Mills CNC, the exclusive distributor of Doosan machine tools in the UK and Ireland, has reported that a strong and sustained sales surge experienced in Quarters 3 and 4, helped the company achieve ‘better than expected’ results in 2016.
Although not quite hitting the halcyon days of 2013-14 the latest results are, according to Kevin Gilbert, Mills CNC’s managing director, “very encouraging”, and, with the dramatic increase in sales of large Doosan machines (i.e. double-column machining centres, horizontal borers and horizontal machining centres etc.), evident in Quarters 3 and 4, “helped us finish 2016 on a real high…and start 2017 equally buoyantly.”
Although 2016 began ‘relatively’ quietly, the MACH 2016 exhibition in April, where Mills showcased 19 machines from one of the largest stands at the show, saw market interest and subsequent sales activity ramp up considerably.
Explains Kevin Gilbert:
“We launched a number of new Doosan models at MACH. These included the new high-performance Lynx 2100 series, the new DNM vertical machining centre and new Puma GT2600 lathe ranges.
“Since being introduced sales of all three ranges have been (and continue to be) exceptional.”
The new Doosan machine model launches were and clearly are important – but they do not fully explain Mills’ strong 2016 results.
The decision made by the Mills Management Team at the tail end of 2015 to promote and stock Doosan machines (lathes and machining centres) with Siemens Controls and onboard ShopMill and ShopTurn conversational programmer software was vindicated throughout 2016. The move not only proved popular with customers but also enabled the company to quickly gain share in a previously untapped market segment.
Comments Kevin Gilbert:
“Sales of Doosan machines with Siemens Controls (especially in Ireland) have gone from strength to strength. These machines provide significant growth potential in 2017 and beyond.”

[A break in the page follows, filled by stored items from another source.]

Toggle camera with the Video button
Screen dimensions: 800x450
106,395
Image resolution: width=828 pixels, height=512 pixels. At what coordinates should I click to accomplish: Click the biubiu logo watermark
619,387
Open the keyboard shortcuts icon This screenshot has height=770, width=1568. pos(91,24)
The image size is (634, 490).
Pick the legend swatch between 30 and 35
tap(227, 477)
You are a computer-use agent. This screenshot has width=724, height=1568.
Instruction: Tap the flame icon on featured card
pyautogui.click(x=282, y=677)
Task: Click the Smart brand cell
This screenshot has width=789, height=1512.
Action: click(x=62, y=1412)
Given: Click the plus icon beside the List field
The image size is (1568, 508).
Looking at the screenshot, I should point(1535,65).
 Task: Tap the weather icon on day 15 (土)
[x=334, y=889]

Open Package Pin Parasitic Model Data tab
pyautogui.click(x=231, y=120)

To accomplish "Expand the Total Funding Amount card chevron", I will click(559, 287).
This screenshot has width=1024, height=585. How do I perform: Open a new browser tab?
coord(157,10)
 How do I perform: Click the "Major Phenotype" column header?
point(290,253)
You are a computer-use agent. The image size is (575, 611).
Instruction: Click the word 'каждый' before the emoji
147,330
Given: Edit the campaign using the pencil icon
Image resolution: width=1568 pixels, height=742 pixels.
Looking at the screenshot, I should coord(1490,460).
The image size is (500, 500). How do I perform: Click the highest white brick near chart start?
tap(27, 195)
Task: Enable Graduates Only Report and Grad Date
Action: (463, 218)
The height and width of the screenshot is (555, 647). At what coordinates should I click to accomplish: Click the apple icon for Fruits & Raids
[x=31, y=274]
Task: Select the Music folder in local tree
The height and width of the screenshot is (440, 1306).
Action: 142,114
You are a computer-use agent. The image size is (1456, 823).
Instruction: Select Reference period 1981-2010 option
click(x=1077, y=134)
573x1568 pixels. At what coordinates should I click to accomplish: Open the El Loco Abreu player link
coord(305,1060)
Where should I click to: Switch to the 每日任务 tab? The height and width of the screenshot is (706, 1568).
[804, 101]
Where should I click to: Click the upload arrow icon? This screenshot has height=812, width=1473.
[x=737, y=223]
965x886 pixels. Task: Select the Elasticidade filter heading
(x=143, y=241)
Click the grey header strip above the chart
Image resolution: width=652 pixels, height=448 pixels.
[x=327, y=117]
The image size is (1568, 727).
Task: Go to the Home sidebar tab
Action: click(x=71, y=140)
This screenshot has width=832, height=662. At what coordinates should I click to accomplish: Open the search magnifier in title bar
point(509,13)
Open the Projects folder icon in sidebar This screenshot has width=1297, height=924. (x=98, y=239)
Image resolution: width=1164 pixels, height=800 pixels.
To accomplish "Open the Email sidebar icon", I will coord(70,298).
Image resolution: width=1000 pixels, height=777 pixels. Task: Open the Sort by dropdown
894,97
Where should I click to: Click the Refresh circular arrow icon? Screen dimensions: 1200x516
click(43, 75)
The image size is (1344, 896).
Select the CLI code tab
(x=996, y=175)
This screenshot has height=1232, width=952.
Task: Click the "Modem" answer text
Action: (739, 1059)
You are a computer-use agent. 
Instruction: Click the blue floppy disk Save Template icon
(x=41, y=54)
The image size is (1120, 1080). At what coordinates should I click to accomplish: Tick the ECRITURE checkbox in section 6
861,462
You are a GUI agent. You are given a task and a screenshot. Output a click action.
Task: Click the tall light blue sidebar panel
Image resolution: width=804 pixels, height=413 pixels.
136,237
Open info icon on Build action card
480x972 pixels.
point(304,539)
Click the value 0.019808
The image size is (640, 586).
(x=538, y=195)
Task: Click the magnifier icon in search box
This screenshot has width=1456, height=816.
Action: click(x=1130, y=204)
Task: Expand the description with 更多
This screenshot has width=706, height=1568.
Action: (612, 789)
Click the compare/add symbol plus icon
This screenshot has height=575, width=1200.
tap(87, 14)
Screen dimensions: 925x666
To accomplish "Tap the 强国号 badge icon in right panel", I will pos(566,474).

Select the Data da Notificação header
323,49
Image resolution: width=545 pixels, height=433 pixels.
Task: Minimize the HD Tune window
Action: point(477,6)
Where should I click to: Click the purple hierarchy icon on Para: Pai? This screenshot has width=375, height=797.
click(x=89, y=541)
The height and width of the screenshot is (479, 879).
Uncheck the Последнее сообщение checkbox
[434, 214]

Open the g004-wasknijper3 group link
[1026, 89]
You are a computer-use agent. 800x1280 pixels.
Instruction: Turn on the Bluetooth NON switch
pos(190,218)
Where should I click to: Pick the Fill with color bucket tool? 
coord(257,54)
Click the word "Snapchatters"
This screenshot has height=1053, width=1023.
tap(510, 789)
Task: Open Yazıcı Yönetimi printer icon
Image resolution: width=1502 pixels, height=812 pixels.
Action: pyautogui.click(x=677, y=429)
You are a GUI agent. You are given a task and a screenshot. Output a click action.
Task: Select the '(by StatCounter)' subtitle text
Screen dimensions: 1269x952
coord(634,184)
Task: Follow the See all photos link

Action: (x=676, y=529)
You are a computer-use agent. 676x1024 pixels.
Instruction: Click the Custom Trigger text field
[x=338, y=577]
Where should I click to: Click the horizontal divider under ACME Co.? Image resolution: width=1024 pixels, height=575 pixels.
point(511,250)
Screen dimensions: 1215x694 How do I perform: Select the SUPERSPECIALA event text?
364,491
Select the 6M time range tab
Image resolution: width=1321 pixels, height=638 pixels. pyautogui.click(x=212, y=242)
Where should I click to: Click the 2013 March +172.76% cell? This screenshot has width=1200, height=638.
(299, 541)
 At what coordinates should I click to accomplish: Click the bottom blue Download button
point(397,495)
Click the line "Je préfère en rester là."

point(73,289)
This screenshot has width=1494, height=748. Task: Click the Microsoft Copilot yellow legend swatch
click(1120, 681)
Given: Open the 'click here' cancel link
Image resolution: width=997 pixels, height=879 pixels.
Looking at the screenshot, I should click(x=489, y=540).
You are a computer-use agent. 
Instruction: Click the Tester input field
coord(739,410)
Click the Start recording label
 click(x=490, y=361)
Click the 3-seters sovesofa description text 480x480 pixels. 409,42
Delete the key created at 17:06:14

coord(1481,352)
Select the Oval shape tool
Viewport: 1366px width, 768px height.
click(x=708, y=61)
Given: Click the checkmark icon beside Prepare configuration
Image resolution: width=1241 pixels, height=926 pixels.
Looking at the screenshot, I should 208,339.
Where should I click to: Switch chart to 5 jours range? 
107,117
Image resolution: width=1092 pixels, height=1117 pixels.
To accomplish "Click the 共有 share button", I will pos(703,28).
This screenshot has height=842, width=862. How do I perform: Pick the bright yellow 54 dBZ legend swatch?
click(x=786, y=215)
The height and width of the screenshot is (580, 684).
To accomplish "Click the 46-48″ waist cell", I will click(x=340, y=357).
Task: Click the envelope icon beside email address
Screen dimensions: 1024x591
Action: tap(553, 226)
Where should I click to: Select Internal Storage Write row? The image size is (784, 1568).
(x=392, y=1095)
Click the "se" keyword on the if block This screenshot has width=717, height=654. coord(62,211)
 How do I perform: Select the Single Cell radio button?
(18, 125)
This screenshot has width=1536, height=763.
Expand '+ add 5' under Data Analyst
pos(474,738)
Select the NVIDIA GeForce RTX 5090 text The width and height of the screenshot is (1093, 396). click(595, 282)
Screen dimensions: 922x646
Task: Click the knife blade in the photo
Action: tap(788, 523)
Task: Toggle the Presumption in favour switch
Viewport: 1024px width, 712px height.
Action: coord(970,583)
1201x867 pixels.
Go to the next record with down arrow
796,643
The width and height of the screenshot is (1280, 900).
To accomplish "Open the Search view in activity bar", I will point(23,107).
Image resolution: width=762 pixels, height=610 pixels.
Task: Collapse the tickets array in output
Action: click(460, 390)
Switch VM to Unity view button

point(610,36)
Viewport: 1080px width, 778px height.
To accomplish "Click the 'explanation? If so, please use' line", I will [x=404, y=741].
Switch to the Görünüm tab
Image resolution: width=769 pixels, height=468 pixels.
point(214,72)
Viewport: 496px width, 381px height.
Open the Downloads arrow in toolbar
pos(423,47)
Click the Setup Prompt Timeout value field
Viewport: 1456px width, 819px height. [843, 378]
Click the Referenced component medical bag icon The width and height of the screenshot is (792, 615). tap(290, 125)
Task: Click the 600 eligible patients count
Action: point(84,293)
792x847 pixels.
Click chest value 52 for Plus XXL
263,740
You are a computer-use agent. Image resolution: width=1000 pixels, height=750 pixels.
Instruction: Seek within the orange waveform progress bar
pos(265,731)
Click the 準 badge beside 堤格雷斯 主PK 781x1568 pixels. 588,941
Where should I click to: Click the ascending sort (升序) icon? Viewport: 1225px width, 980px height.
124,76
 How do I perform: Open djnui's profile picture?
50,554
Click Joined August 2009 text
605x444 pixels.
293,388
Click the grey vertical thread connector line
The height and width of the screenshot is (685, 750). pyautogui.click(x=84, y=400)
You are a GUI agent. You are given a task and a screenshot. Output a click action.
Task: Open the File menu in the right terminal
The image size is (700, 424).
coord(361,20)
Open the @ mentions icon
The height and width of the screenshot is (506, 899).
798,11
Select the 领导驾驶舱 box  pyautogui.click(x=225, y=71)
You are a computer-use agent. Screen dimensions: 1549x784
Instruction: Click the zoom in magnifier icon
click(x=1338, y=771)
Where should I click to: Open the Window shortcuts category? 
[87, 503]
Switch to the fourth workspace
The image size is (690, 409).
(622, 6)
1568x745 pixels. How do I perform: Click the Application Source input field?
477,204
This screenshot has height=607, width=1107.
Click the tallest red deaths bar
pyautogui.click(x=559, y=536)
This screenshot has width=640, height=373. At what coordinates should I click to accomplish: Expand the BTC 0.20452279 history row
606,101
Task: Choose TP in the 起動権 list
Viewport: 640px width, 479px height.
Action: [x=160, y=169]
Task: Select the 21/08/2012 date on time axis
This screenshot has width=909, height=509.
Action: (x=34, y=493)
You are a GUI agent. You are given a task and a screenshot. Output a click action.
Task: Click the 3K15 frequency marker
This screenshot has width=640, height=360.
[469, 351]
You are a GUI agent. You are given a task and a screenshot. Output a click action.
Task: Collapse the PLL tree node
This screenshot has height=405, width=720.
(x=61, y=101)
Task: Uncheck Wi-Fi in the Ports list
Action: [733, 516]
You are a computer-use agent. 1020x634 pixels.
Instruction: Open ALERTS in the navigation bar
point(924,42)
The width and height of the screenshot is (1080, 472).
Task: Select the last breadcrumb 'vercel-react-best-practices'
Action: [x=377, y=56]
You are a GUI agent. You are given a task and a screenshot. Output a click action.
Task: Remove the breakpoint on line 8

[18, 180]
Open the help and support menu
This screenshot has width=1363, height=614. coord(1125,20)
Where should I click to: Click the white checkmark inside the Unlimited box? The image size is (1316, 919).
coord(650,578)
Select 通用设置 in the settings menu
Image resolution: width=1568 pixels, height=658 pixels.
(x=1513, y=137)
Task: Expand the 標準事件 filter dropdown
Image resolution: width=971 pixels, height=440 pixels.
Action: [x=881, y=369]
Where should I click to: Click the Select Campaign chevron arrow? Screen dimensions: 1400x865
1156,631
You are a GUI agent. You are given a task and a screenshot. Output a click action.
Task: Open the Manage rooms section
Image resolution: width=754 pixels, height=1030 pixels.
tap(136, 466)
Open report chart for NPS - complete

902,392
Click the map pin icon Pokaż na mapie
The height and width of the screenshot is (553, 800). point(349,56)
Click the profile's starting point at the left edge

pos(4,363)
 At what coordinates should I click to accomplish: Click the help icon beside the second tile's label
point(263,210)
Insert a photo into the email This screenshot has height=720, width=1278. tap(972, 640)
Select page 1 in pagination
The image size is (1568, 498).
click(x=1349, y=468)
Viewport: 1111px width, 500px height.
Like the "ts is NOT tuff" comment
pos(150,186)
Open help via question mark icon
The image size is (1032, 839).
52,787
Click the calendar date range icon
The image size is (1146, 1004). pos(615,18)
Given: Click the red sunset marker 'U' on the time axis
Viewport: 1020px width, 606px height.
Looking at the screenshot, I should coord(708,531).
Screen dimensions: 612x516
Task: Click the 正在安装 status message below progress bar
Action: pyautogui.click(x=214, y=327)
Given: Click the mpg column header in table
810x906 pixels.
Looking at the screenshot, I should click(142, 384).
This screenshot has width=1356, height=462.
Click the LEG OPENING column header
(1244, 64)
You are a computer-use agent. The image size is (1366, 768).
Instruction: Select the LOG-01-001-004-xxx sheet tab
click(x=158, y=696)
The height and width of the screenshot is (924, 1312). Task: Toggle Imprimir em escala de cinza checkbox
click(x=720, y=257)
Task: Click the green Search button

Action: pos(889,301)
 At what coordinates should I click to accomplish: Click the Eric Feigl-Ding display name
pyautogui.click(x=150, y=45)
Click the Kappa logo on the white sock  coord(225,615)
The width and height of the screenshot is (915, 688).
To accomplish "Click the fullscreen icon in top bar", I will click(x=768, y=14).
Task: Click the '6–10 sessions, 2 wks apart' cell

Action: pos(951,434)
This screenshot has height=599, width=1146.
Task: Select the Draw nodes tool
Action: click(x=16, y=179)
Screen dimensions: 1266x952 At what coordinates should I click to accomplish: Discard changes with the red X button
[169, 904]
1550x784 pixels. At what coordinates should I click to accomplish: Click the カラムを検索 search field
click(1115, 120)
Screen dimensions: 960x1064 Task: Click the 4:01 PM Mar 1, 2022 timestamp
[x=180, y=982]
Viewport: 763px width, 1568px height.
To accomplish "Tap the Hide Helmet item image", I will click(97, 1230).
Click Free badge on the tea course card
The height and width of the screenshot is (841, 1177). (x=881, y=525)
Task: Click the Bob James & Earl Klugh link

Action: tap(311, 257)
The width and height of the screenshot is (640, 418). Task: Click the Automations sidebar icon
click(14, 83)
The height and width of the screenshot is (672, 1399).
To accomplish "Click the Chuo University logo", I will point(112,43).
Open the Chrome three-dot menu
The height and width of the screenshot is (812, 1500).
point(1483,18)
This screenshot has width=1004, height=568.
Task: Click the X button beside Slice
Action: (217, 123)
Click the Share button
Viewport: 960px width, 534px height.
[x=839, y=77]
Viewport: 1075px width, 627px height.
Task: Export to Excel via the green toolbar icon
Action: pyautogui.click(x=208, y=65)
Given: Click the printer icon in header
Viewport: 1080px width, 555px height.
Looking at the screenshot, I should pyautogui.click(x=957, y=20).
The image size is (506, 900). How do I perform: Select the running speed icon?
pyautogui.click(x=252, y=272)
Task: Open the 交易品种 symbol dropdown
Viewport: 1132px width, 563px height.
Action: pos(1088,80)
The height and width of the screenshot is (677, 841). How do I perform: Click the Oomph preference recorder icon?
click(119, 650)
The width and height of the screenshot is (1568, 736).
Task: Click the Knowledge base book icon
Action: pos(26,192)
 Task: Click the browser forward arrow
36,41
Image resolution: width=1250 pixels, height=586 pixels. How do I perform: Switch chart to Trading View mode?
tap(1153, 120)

Equally important for Mills during the year was its decision to revamp and relaunch its highly popular SMART Rental Options initiative.
The attractiveness of providing component manufacturers with the option to ‘rent’ as opposed to ‘buy’ a new Doosan machine soon became apparent and, through the year, helped a growing number of customers acquire new Doosan machine tool capacity and capabilities.
Other highlights during the year included a resurgence in sales of large-capacity Doosan machines – delivered in the majority of cases as part of complex turnkey installations.
Says Kevin Gilbert:
“Mills has a rich pedigree in designing and implementing turnkey solutions for customers. Throughout 2016 we were approached and selected by a number of customers operating in the energy, large automotive and heavy engineering sectors to manage their turnkey requirements.
“As a consequence our turnkey business generated significant sales of large-capacity Doosan DBC boring machines, BM-series Double-Column Milling machines and VCF 850 (5-axis) machining centres.”
Whilst 2016 was a highly successful year for Mills, the company has its sights focused firmly on the future.
In the weeks and months ahead Mills will continue to invest and streamline its CRM systems and processes to help improve efficiencies and strengthen customer relationships, and has already increased the headcount of its CNC Training Academy via the appointment of a new Trainer.
Concludes Kevin Gilbert:
“We’ve had a great start to 2017 and I’m confident that things will only get better.
“We will build on the successes of 2016 and will be organising a Mills Open House later in the year, where manufacturers will be able to see a number of newly-launched Doosan machine tools in action and find out more about a range of new service initiatives that either have been, or are about to be, implemented.”